Inhibition of COX-2 Ameliorates PD-Induced PM Inflammation and Structural Alteration
Peritoneal inflammation is an early response to PD fluid exposure, which in turn may promote the induction of EMT of MCs, the accumulation of extracellular matrix (ECM), and angiogenesis. Thus, we analyzed whether the anti-inflammatory action of the COX-2 inhibitor Celecoxib might prevent PM worsening in a mouse model of PD fluid exposure. Mice were daily instilled via catheters with saline or standard lactate-based PD fluid and treated with Celecoxib or vehicle by oral route for 5 wk. The histologic analysis of parietal peritoneum biopsies showed that PD fluid exposure resulted in increased inflammation, ECM accumulation, and thickness compared with saline-treated groups. The administration of the COX-2 inhibitor significantly reduced all of these morphologic changes. No significant differences were observed between mice that were instilled with saline and treated or not with Celecoxib (Figure 6, A and B). To test the effect of Celecoxib on PD fluid-induced angiogenesis, we stained blood vessels of parietal peritoneum with an anti-CD31 antibody. PD fluid–instilled mice showed a significant increase of vessel number compared with saline-instilled groups. The administration of the COX-2 inhibitor to PD fluid–instilled mice resulted only in a slight tendency to reduce angiogenesis, but it did not reach statistical significance (Figure 6, C and D). To analyze the functional relevance of the observed morphologic changes of the peritoneum, we performed a 90-min peritoneal equilibrium test in each group of mice at the last day of treatment. As shown in Figure 6E, the volumes recovered from animals treated with PD were lower than those from saline-treated mice. A partial increase of recovered volumes was obtained in PD fluid–exposed mice treated with Celecoxib.

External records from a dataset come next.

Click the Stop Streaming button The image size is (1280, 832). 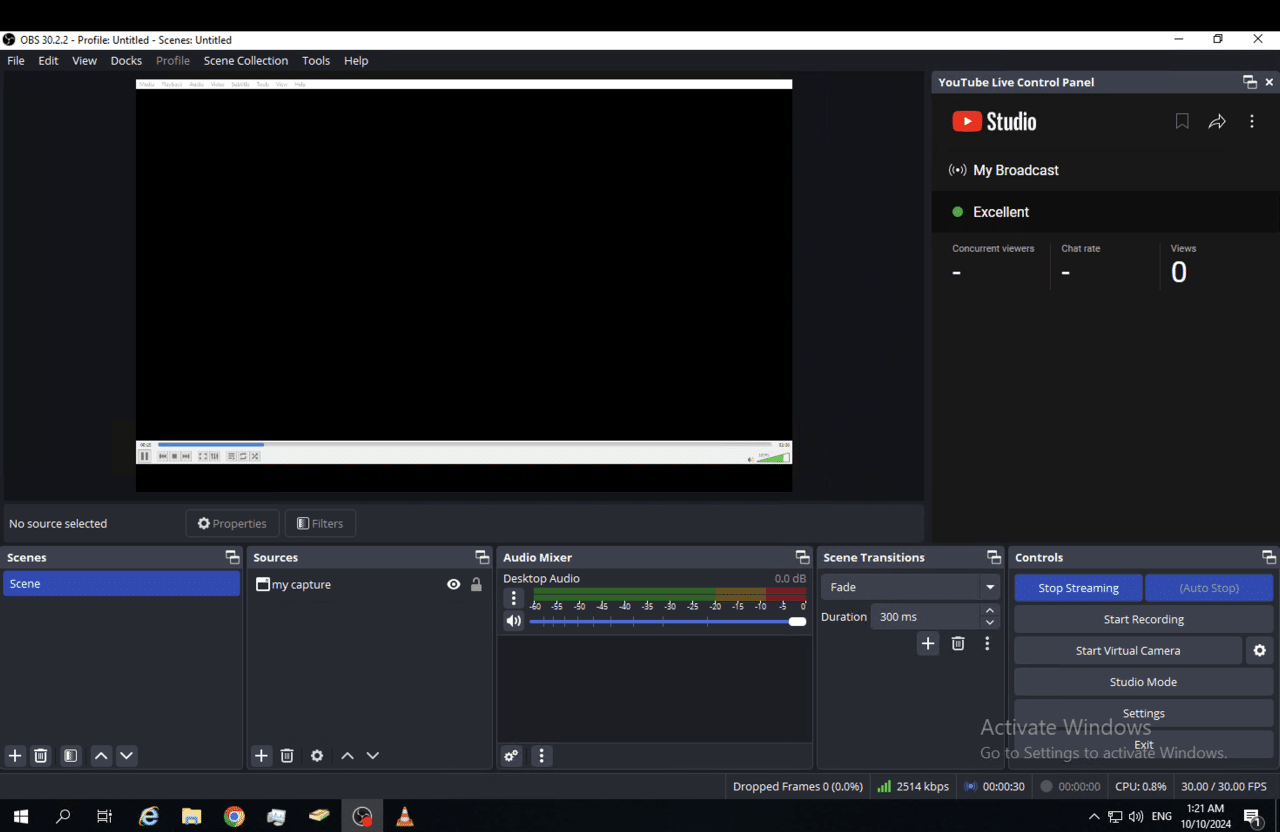point(1078,587)
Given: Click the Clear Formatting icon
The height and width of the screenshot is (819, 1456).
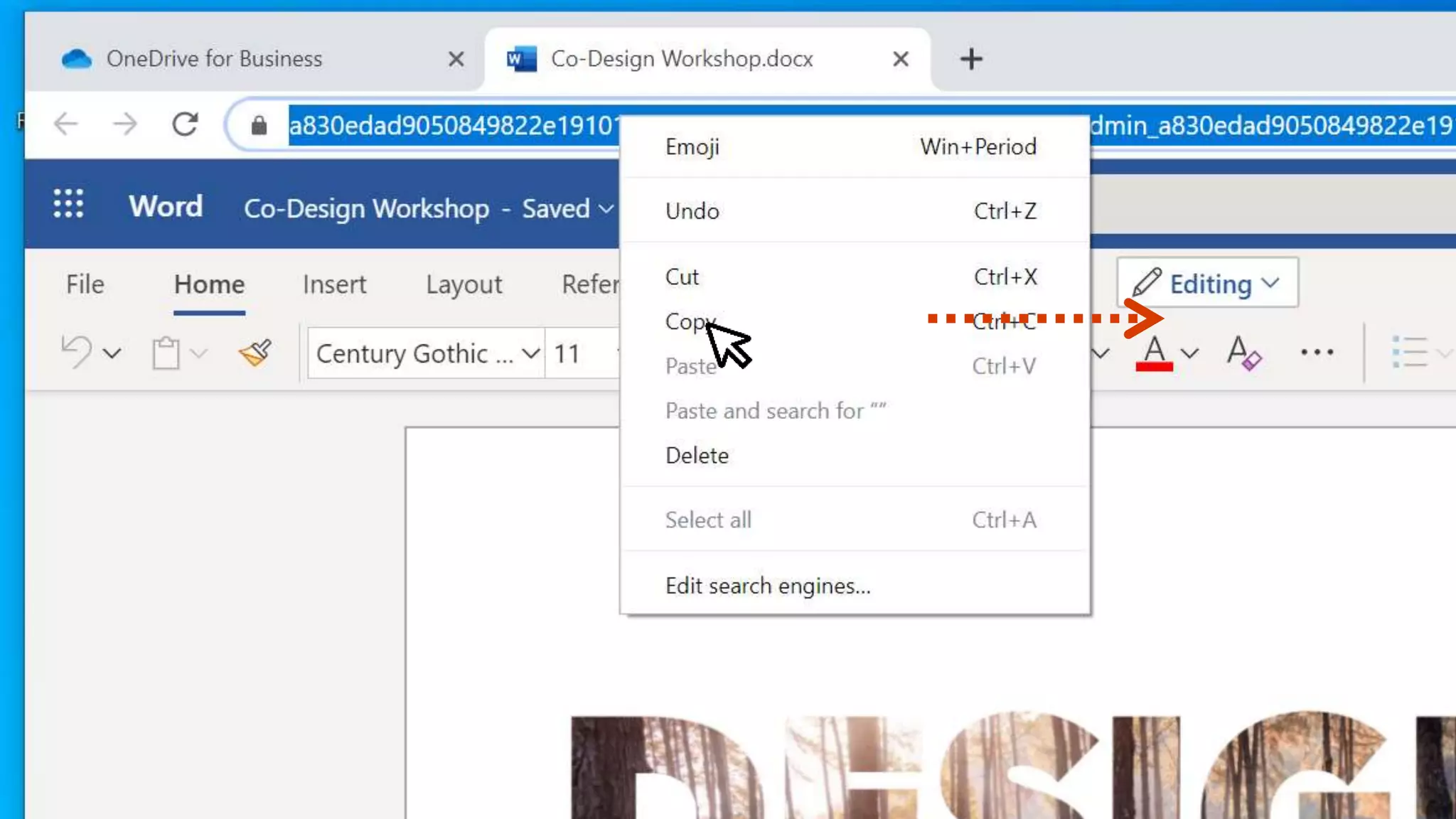Looking at the screenshot, I should [x=1243, y=353].
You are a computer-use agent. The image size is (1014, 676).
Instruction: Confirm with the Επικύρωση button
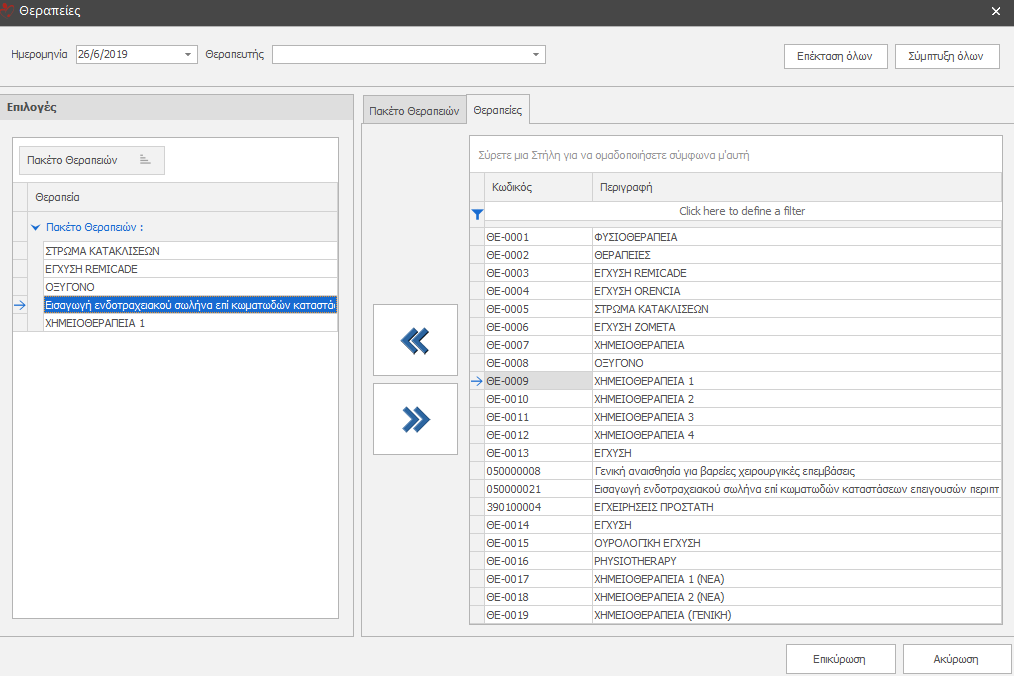(x=840, y=659)
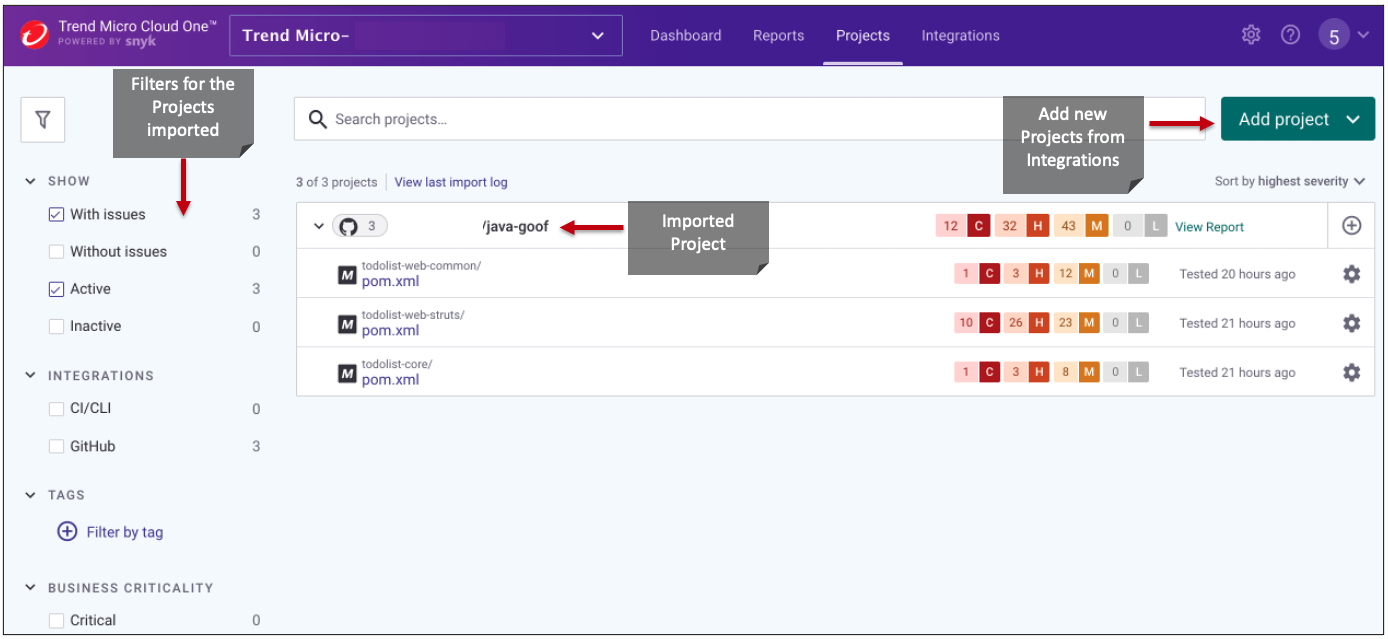Open the Sort by highest severity dropdown

coord(1290,181)
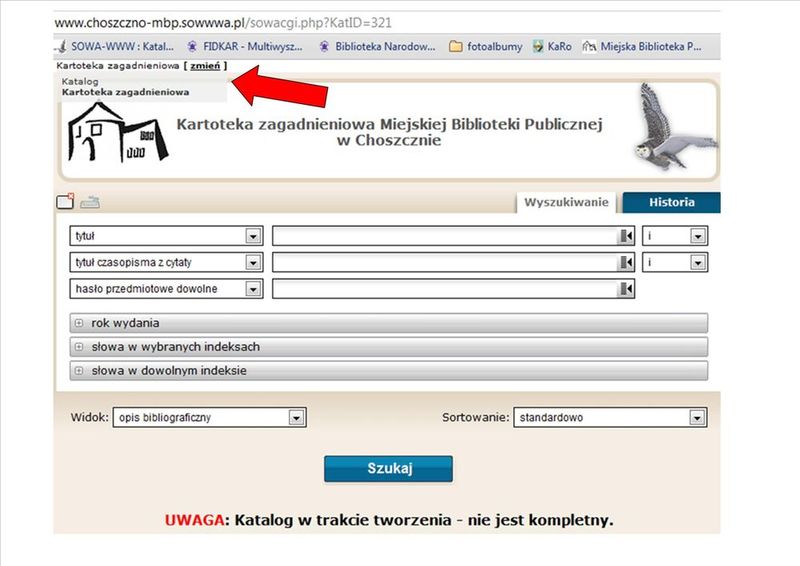The image size is (800, 566).
Task: Open index browser for the second search field
Action: pos(627,262)
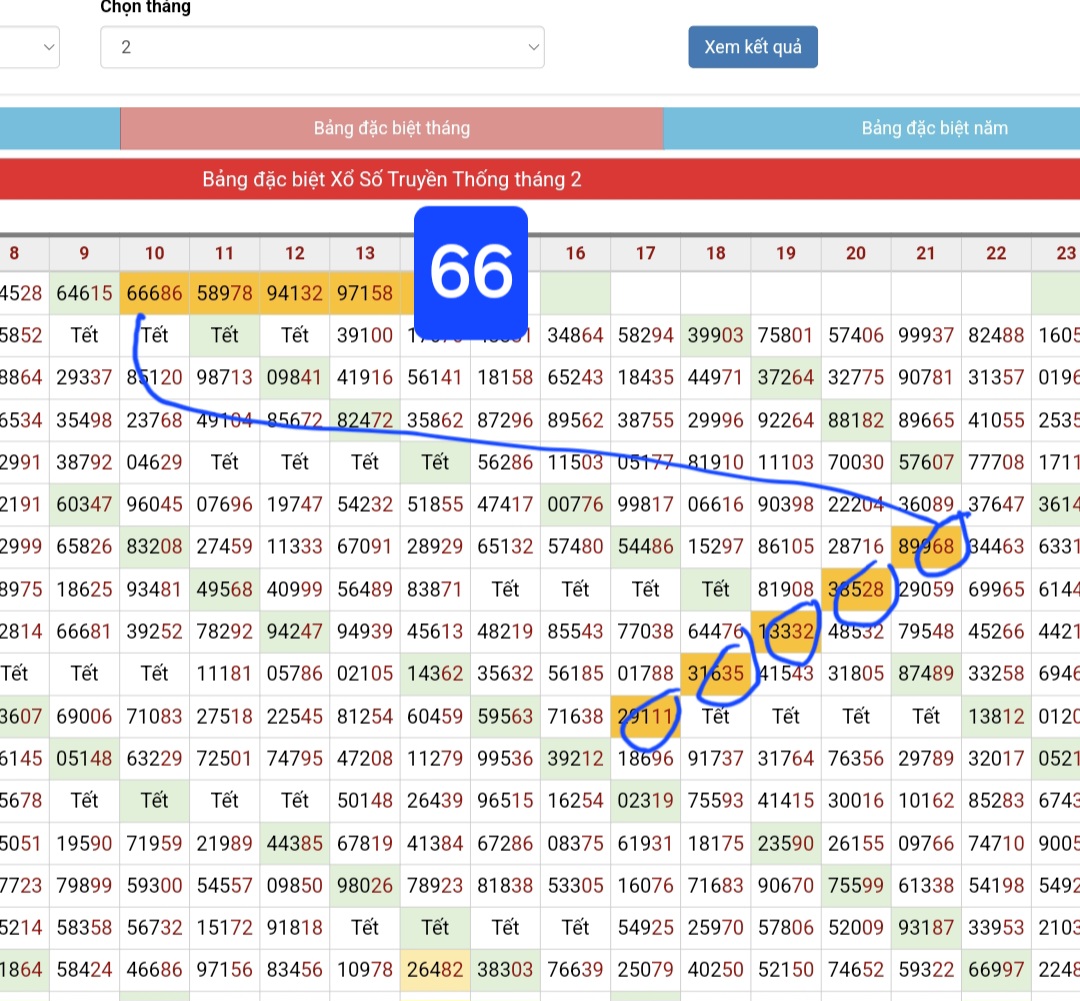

Inhibition of COX-2 ameliorates PD-induced PM worsening. (A and B) Standard PD fluid exposure results in an increase of ECM deposition (A) and thickness (B) of the PM, and Celecoxib treatment significantly reduces these effects, as measured by Masson's trichrome staining. (C and D) CD31 staining of peritoneal samples reveals that PD fluid exposure induces angiogenesis and that Celecoxib treatment does not significantly affect the increase in blood vessel formation. (E) Celecoxib treatment improves PM function (ultrafiltration) of PD fluid–instilled mice. (F) Celecoxib reduces peritoneal inflammation of mice exposed to PD fluid. (A through E) Mice received a daily instillation of PD fluid or saline for 5 wk. After that period, samples were prepared and analyzed as described in the Concise Methods section. (F) For the study of the effect of Celecoxib on PD fluid–induced inflammation, mice were exposed to PD fluid for 15 d. At the end of the experiment, the drained cells were counted and analyzed by flow cytometry. CD3 represents intraperitoneal T lymphocytes and CD11b myeloid cell population. Box plots represent 25th and 75th percentiles and median, minimum, and maximum values.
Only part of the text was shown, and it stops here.